The Situation at Asian
Stockmarkets by noon Last Week (14/8).
Index of Composite Shanghai weakened by 15.26 points
(0.72%) to the level of 2,097.81. Index of Hang Seng dropped by 228.16 points
to the level of 19,904.08 Index of Nikkei sank by 106.46 points (1.16%) to the
level of 9,071.66 Index of Straits Times fell by 6.32 points (0.21%) to the
level of 3,050.05.
At the New York stockmarket, wall street was corrected
due to fading hope that the Federal Reserve would move fast to inject
additional stimulus to market. In addition to that, economic data of China and
Uni Europe showed how stagnant global economy was. Ten leading industrial
sectors in S&P index were closed at negative territory, led by the material
sector which fell by more than 1.7% The falling shares of Hewlett & Packard
also posed as burden, but index of S&P 500 still managed to hold on at the
psychological level of 1,400.
Investors still predicted additional stimulus from The
Fed, especially with the slowing down of America’s economy as seen from the reported
data of the local Government. But President of the Fed of St Louis branch,
James Bullard said that the latest economic cata being dissected by the Central
Bank was blinking signals of economic recovery.
During closing session on Thursday (23/8) index of Dow
Jones dropped by 115.30 point (0.88%) to the level of 13,057.46 Index of
Standard & Poor 500 weakened by 11.41 points (0.81%) to the level of
1,402.08 Index of Composite Nasdaq dropped by 20.27 points (0.66%) to the level
of 3,053.40.
Although certainty of Quantitative Easing (QE)
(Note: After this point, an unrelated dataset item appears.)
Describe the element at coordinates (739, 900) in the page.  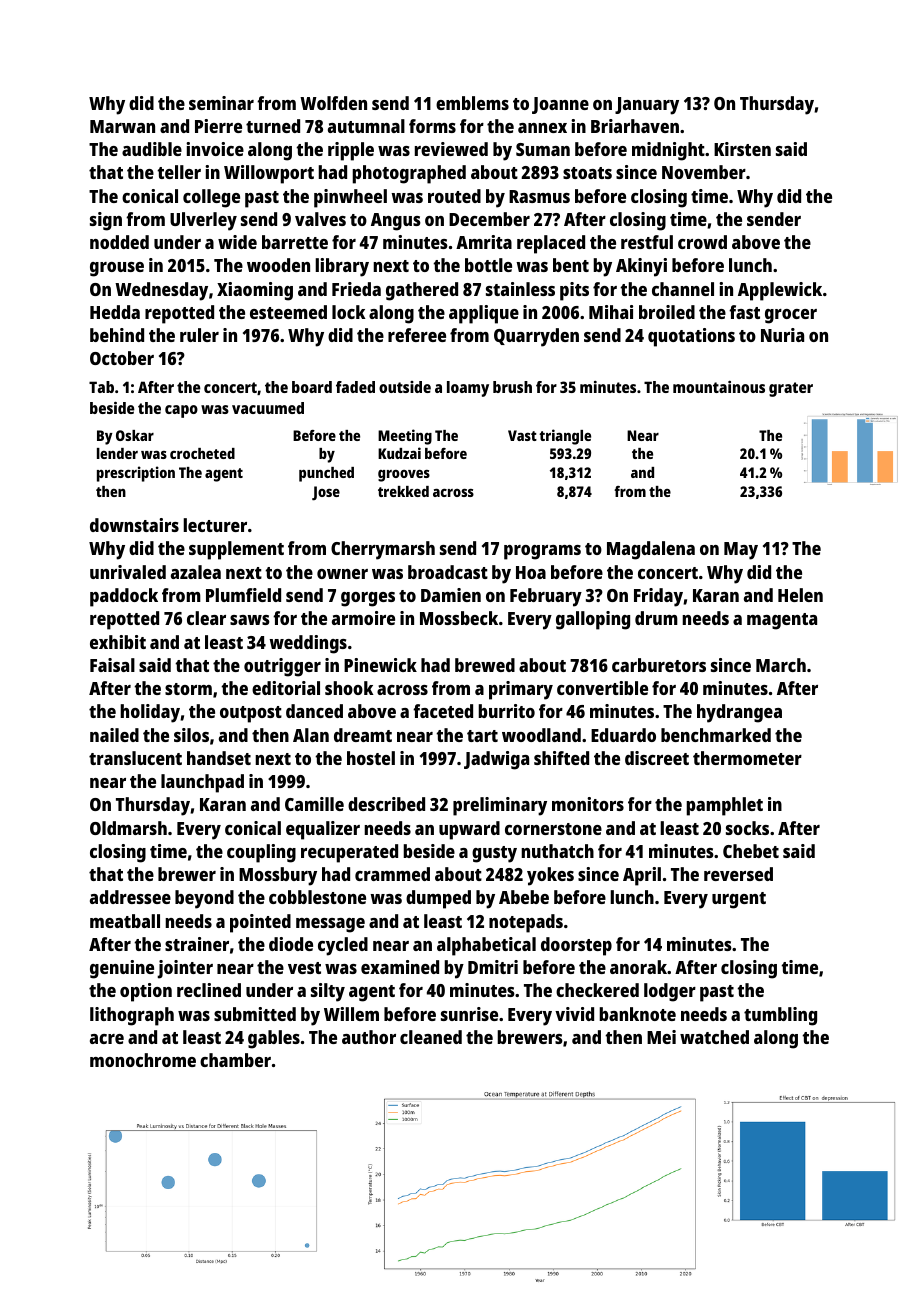
I see `urgent` at that location.
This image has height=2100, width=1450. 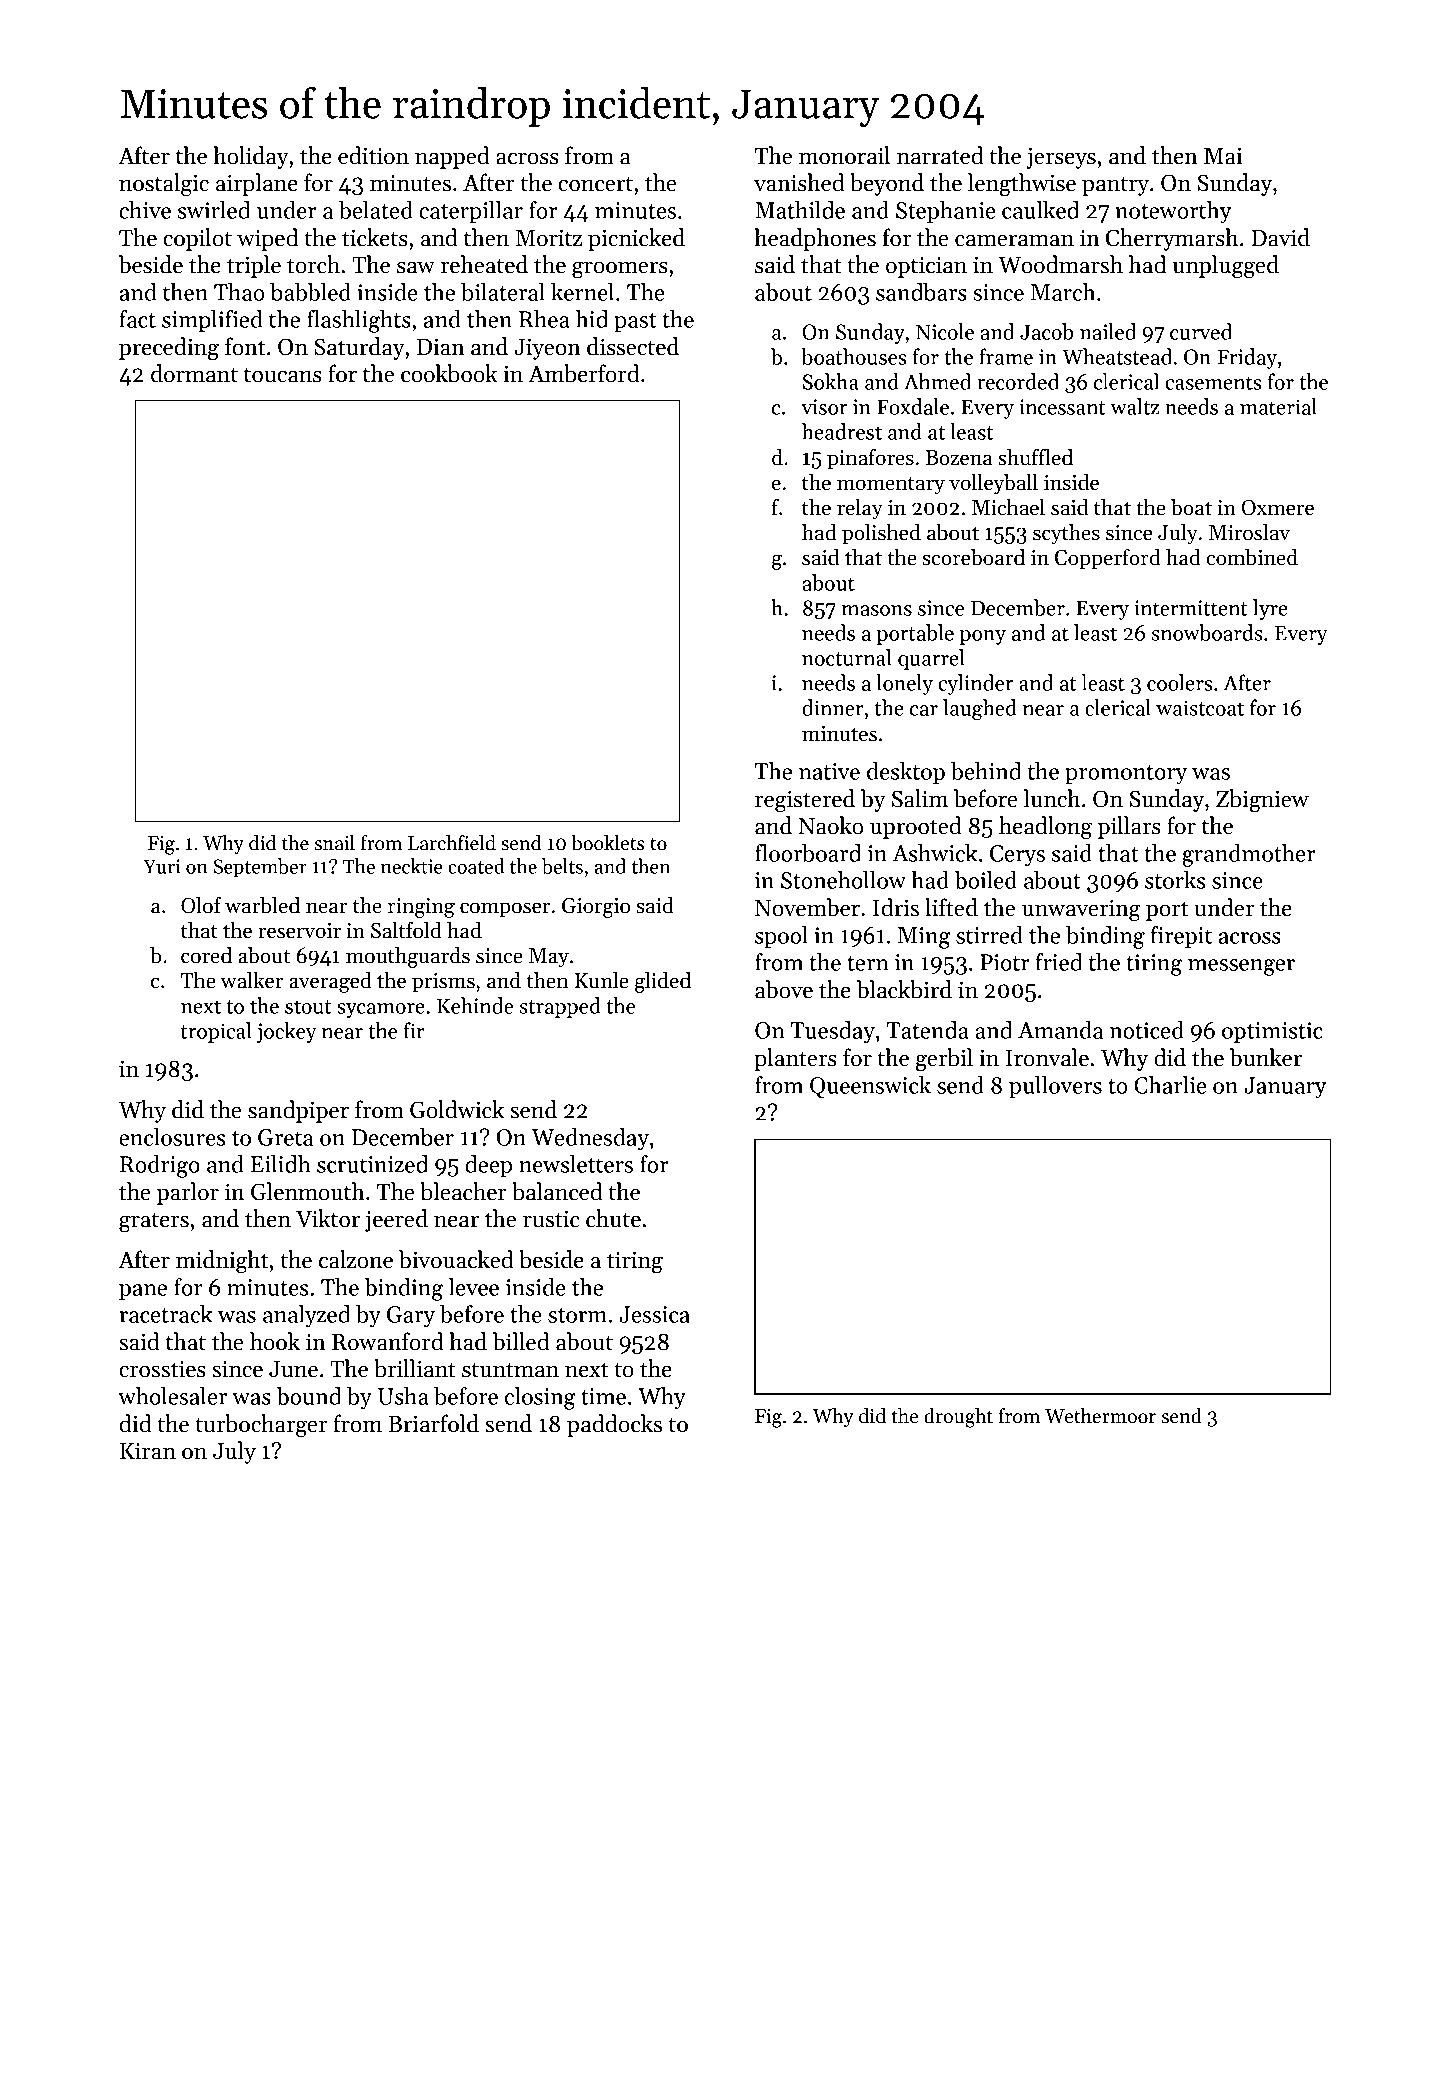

realization was still miles away, investors were over expectant and optimistic
and such had jacked up index. The Europe stockmarket which were vigorous during
opening session on Thursday (23/8) was the proof of iit. Asian stockmarket was
even bolstered up in the past two weeks. The trigger was hope for liquidity
injection of the third phase. Although Quantitative easing was part of the
speech of The Fed’s Governor Ben Bernanke at Jackson Hole, no one could really
be sure what was going to happen next.
Back to the local BEI Indonesia Security Exchange Market;
index was fluctuative, hopping thinly between red and green zone. Buying spree
was not too overwhelming, some investors were still on vacation so the
marketplace was not too merry today. Index moved back and forth between green
and red, somehow gradually index managed to drift back to the green zone thanks
to act of selective buying.
Still in the mood of long Lebaran holiday, foreign
investors were making the best of the moment by buying shares. Meanwhile local
investors were still on holiday. The high price of commodities had uplifted
commodity based shares high enough; meanwhile selling spree was still happening
in industry-based shares.
Shares of the banking sector was projected to be
convincing in Semester II this year. This was thanks to performance of the
banking industry which grew quite satisfactorily in Semester I-2012. Apparently
profit of the banking sector was notably growing thanks to progress in credit
pipelining.
The condition indicated that Bank Indonesia’s regulation
which increased minimum amount of Down Payment for Credit of Automotive and
Mortgage (KPR) was rated as having no significant impact on the performance of
industry. It was believed that the condition would make investor’s trust in the
banking sector remain high in the future, especially in case of first layer
shares or premium shares.
Besides, economic data was also rated as satisfactory in
Semester II this year as one of the propelling factors of industry performance.
Particularly in terms of first strata shares, and shares of the banking sector
were dependent on foreign fund that entered the capital market. Besides shares
of the banking sector, shares of the commodity sector were also noteworthy. The
high price of commodity succeeded in uplifting commode based shares to
considerable high level. Meanwhile shares based on various industry tend to be
avoided.
All in all this week index of BEI was projected to move
in the range of 4,145 – 4,175 with the tendency to strengthen at limited pace.